Gilmoy Mar 15, 2018 @ 7:01pm 
Some trade items just aren't worth squat. Resources and low techs are like pennies; they barely move the needle. High techs (esp. those that the AI cannot research yet) are worth a lot. Truce, when you're kicking the AI's butt, is worth a whole lot to that AI.

The elephant in the room is your military strength. If the AI's score is about 3-5x your score, it will break any treaty at its whim, and send you snide/unflattering messages that are actually hilarious to read. You cannot be weaker and negotiate, or maintain, a peace. If you're equally strong, and you help an AI tag-team a 3rd, it may love you so much it offers you Alliance, and stays allied all game until you win together. If you're stronger and you're beating that AI in a short war, it will pay you 2-3 techs and a city for a truce. (If you're stronger and mean, you can milk all of the AI's techs for free, then next turn promptly break that truce and eliminate the AI.)

To negotiate on level terms, the general solution is to build up your own strength and plan to fight 1 ground war (and win it).
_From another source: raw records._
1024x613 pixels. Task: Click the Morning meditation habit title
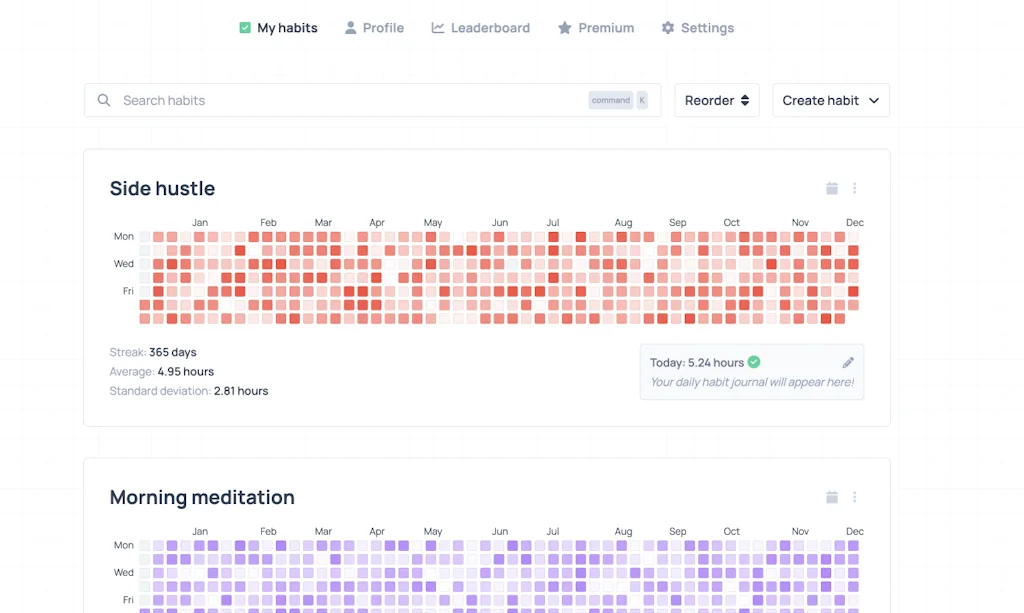tap(202, 497)
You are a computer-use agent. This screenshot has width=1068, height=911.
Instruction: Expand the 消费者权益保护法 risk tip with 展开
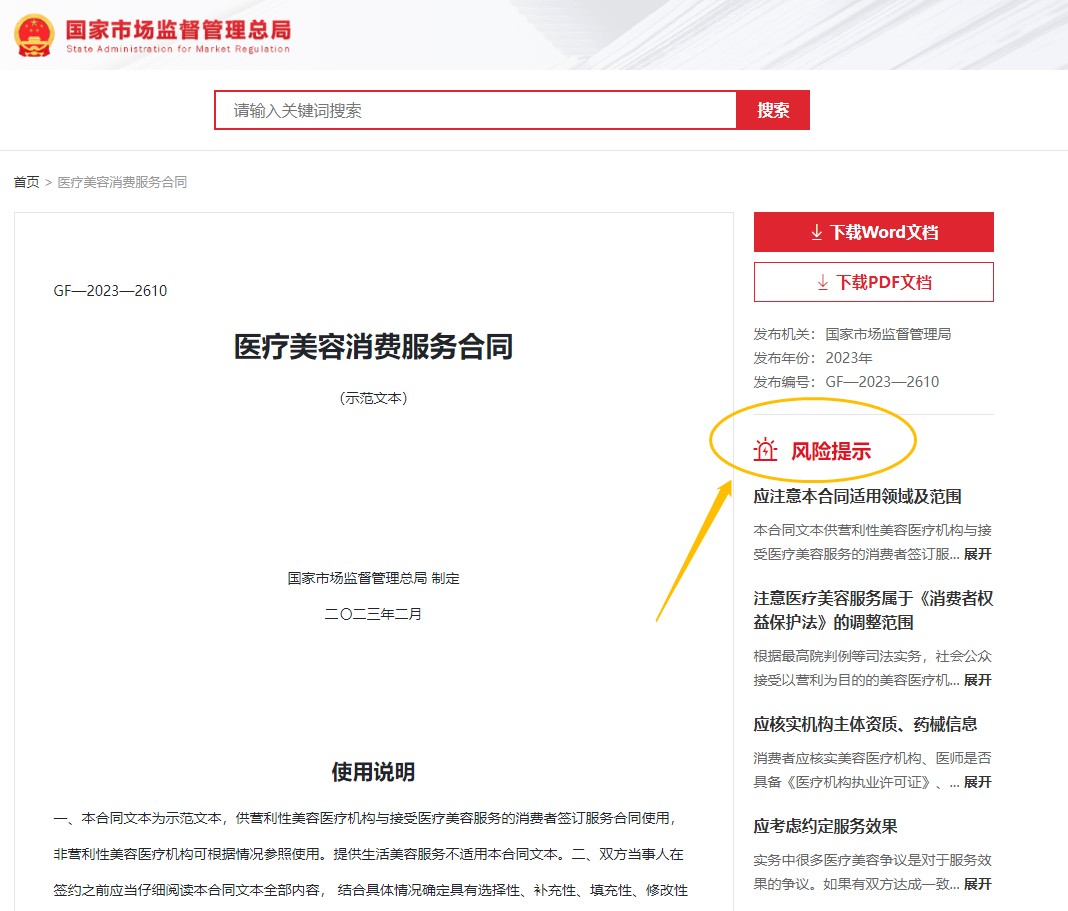coord(977,680)
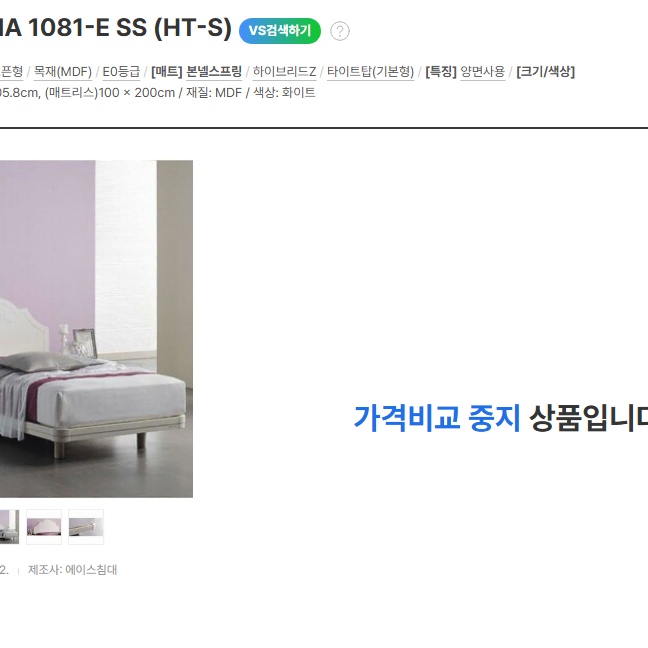Select the partially visible first bed thumbnail
The height and width of the screenshot is (648, 648).
point(10,527)
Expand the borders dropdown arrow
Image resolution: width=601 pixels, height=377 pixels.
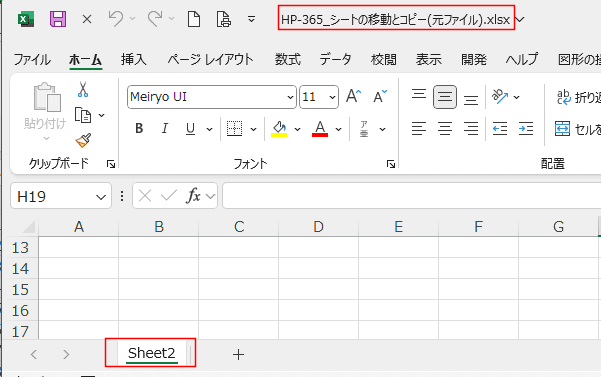point(253,129)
Just follow your faction quest. I think every faction's quest has a point, around Chapter 4 or 5, where you must capture some other player's city, or similar. It's always another player's city. So you must fight (and declare) at least 1 war.

That's actually good prep and training; it gives you a concrete target to shoot for. Now you can revise your tech path, expansion, and build orders to produce 2 groups of 6+hero and have them arrive at the quest city in good time. That's a big part of the game, and it's worth learning.
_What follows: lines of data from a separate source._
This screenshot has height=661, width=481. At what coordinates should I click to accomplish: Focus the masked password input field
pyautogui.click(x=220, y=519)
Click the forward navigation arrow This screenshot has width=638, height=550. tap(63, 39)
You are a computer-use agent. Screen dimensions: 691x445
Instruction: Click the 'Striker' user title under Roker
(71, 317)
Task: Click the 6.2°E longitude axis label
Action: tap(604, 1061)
Do that, and at least one AI (that one :) will respect you, and trade in your favor. Probably if you're stronger than one AI, you're at least equal to a few other AIs.
According to the graphs at the end of my game, my military strength started outpacing the rest of the field by a significant gap at about turn 100, but it didn't seem to make a difference when negotiating with the AI.

When I have that much of a military advantage, I feel like diplomacy becomes moot anyway. In my last game, I wanted to end the Tatur's market ban on me so I could pick up an extra hero. They were asking too much, they wanted resources and tech that took me at least 20 turns to build up, and that would just be to temporarily lift the Market Ban for about 10 turns or so. I figured I could probably capture their 3 cities in less than 10 turns, take all of their resources for myself, and end the Market Ban permanently. So that's what I did.

Also in my last game, I discovered an interesting point about the Faction Quest when it comes to destroying or capturing an enemy city. Apparently, my faction does not necessarily have to be the one that completes the task. When I got to that point in the quest, I had not even found the enemy city on my map yet. Not too many turns later, I still had not located the enemy city when that part of the quest just suddenly cleared. I assume an AI faction destroyed the city, though I have no way of knowing what actually happened.
How many diplomacy concepts from other 4x games apply to this one as well? Do trade treaties gradually improve relations? Do you get permanent demerits for taking certain actions like destroying a city, or doing "dishonorable" things?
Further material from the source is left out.